**Exercise input:**
--------------------------------------------------
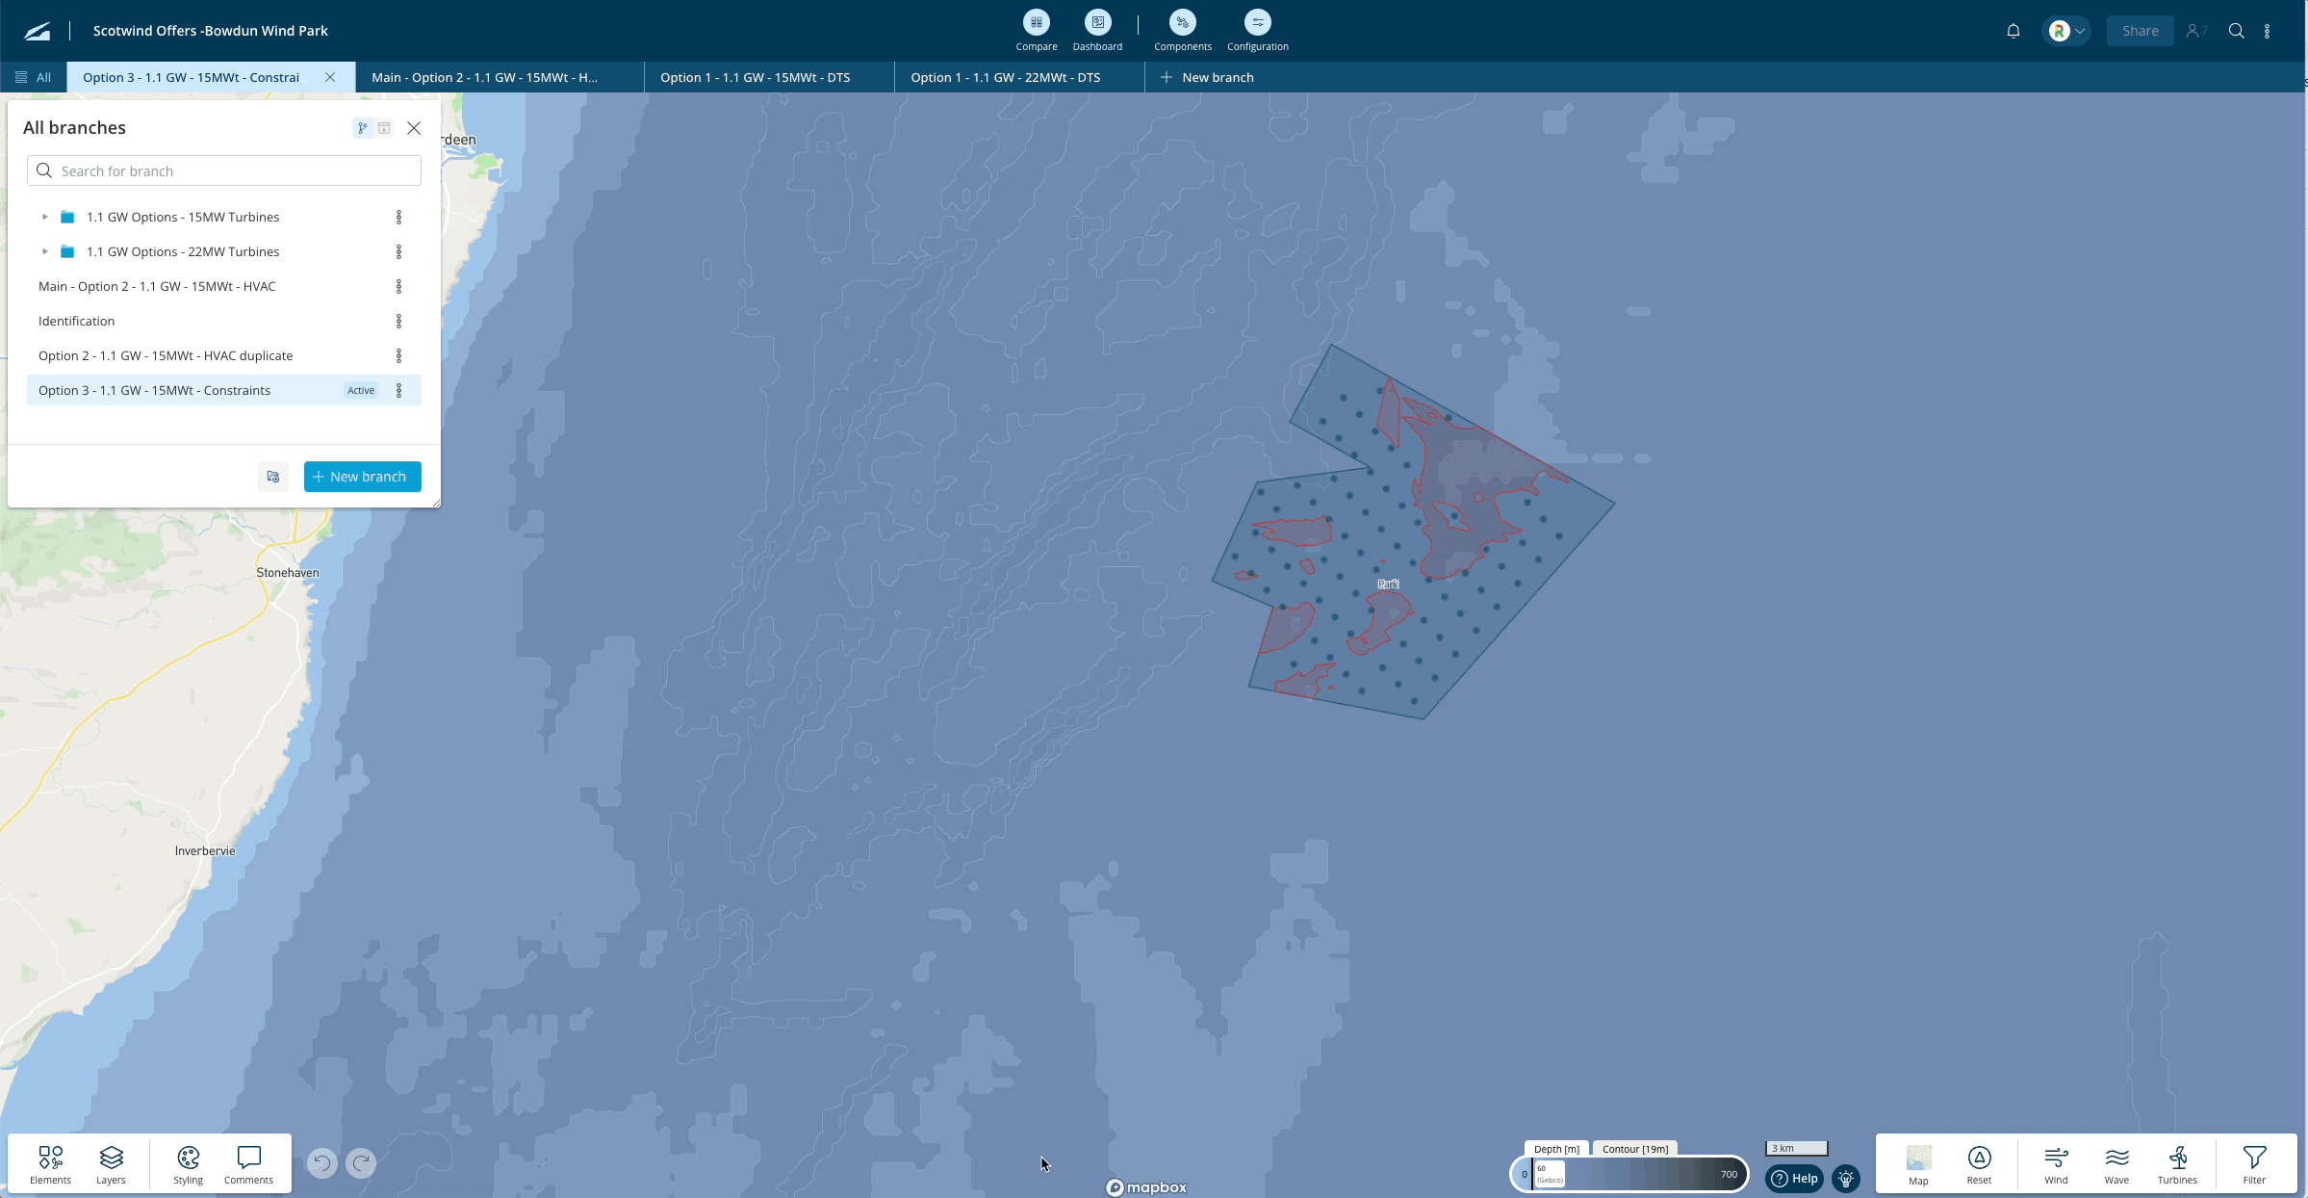Open the Styling panel
Image resolution: width=2308 pixels, height=1198 pixels.
[188, 1163]
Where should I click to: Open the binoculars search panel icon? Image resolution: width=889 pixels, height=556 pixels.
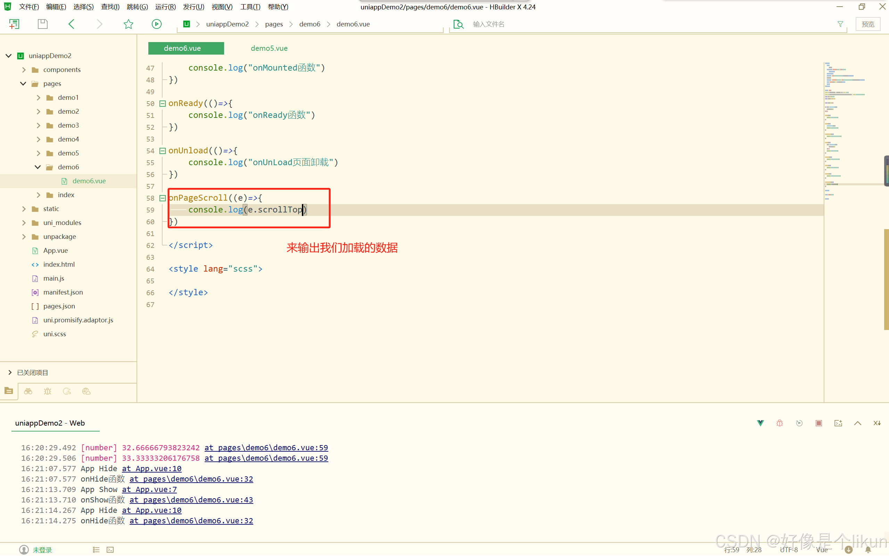point(28,391)
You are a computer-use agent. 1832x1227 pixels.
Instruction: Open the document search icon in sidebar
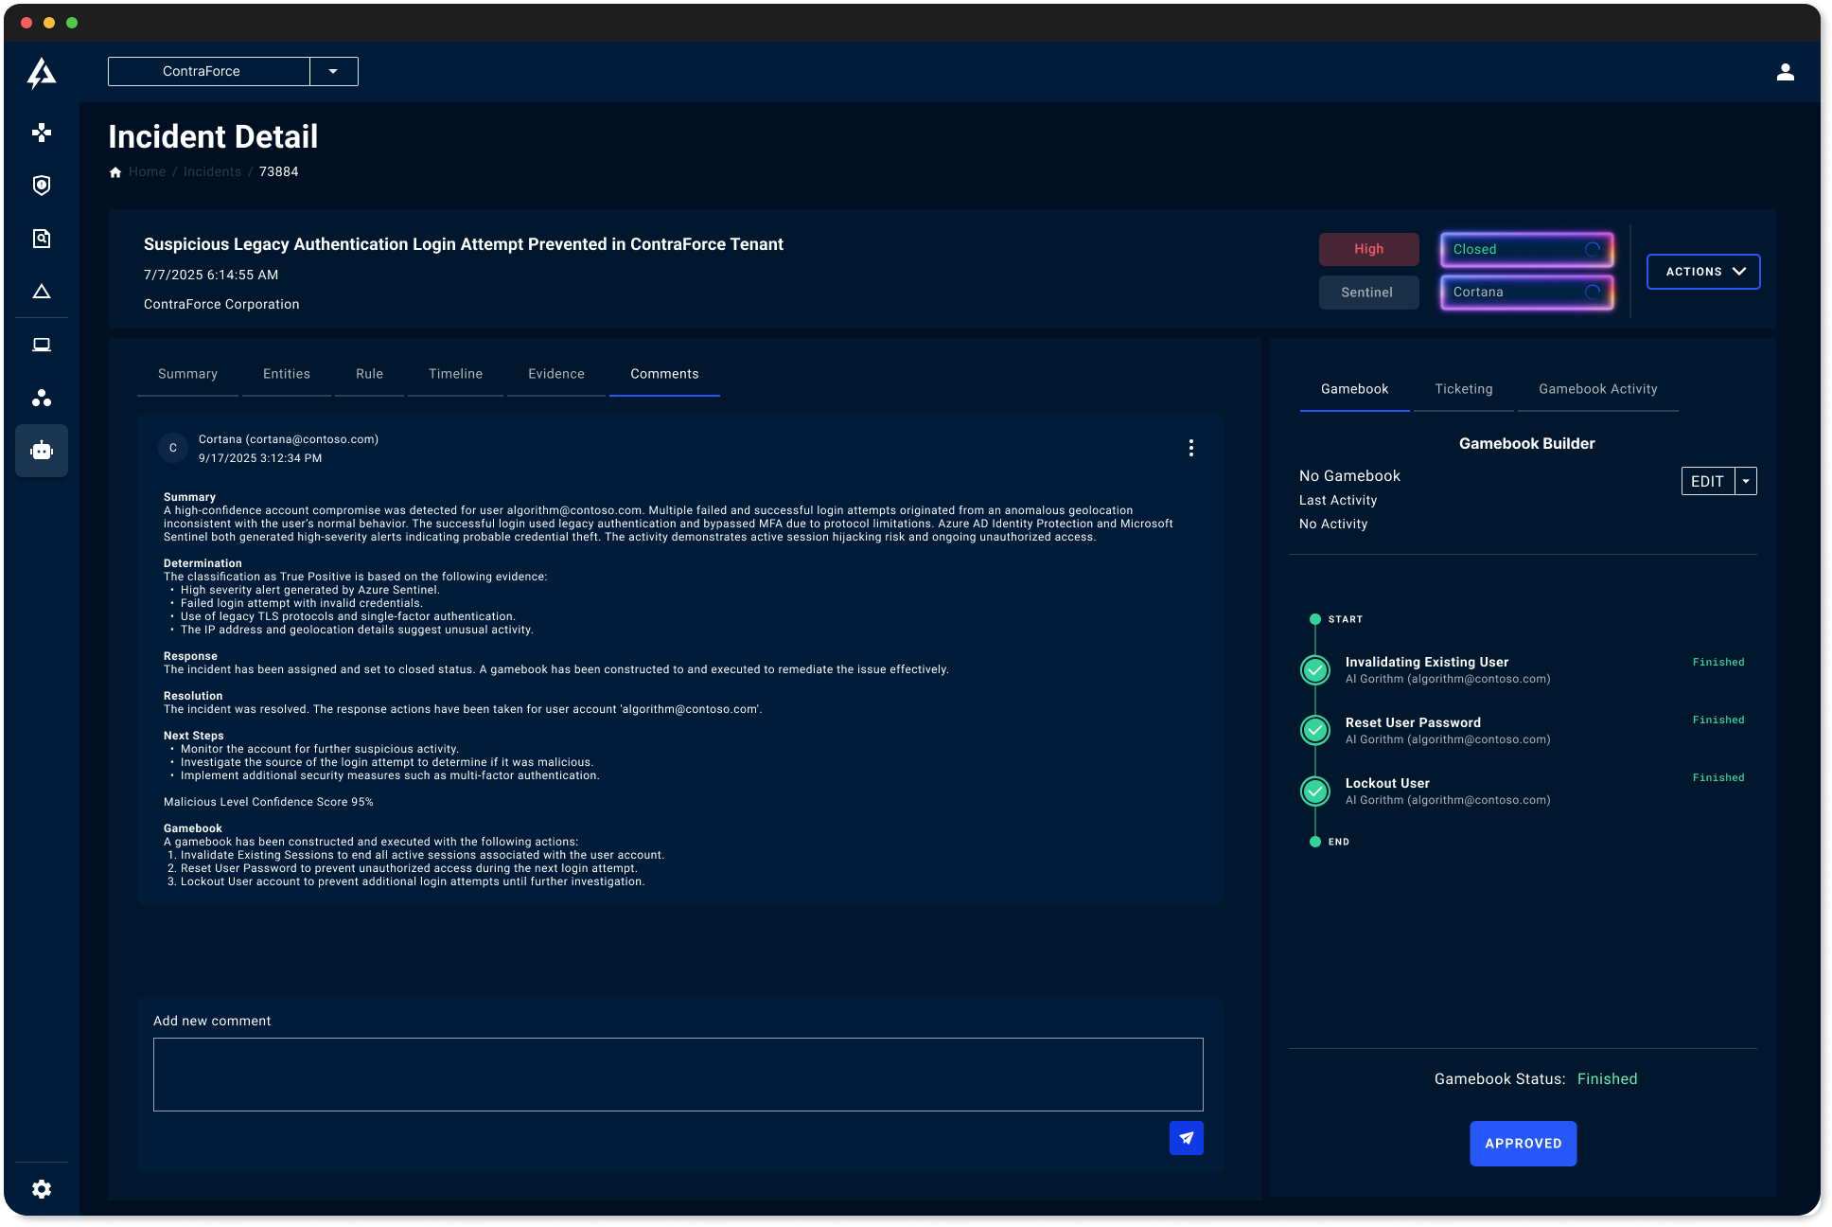pyautogui.click(x=42, y=239)
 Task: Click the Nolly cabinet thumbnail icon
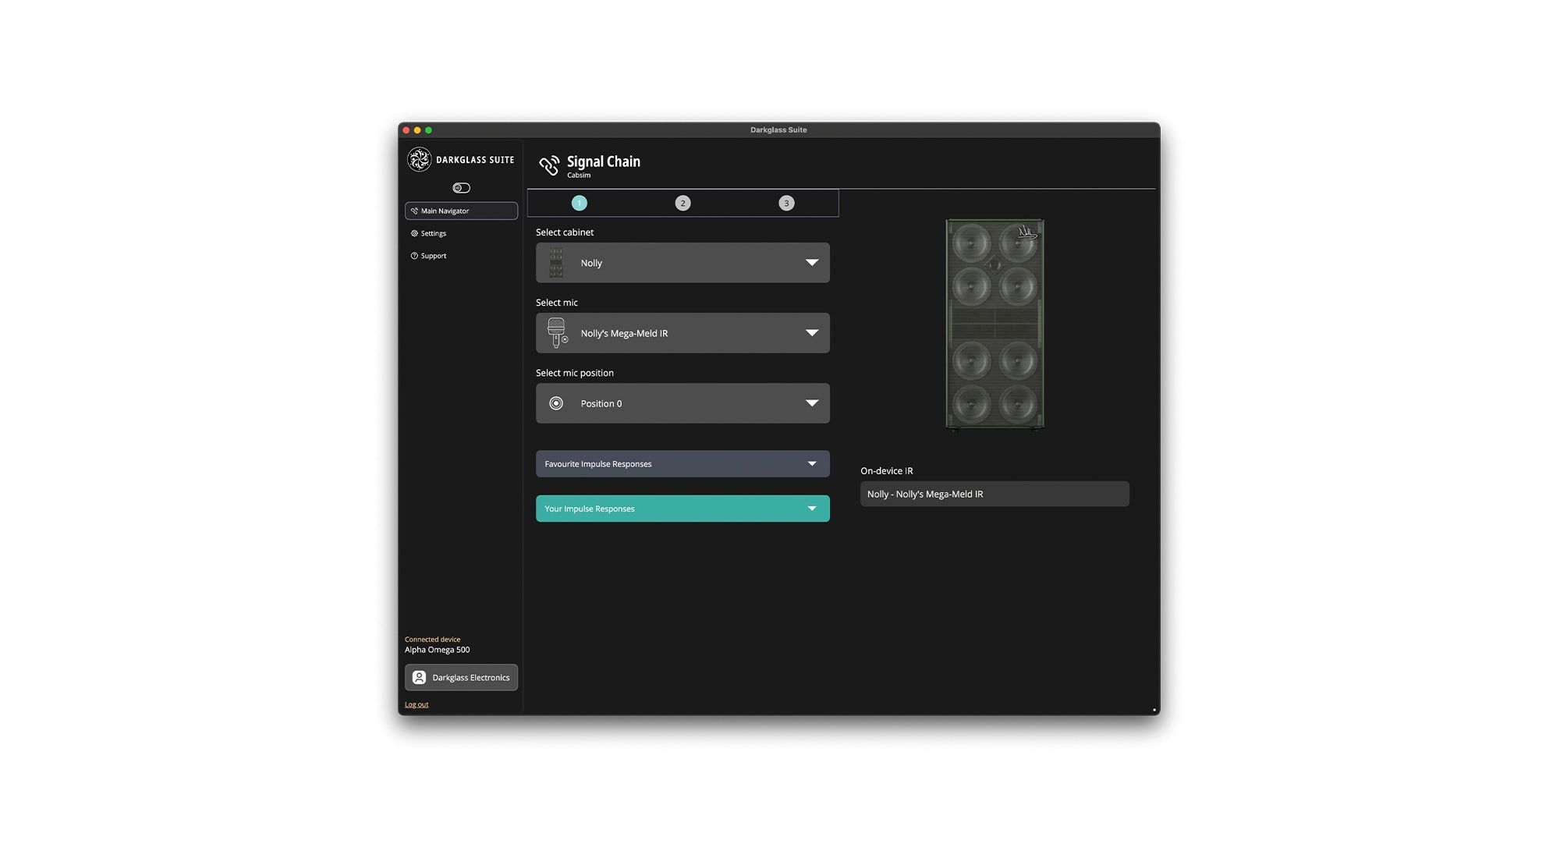point(556,263)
--------------------------------------------------
**To do:** Would you please copy, exactly and only, the lines from the one with "You are a computer-use" through the end of the entries above, skipping every picture?

**Solution to this task:**
You are a computer-use agent. 1832x1227 pixels.
Instruction: Open the document search icon in sidebar
pyautogui.click(x=42, y=239)
 Task: Click the Nolly cabinet thumbnail icon
point(556,263)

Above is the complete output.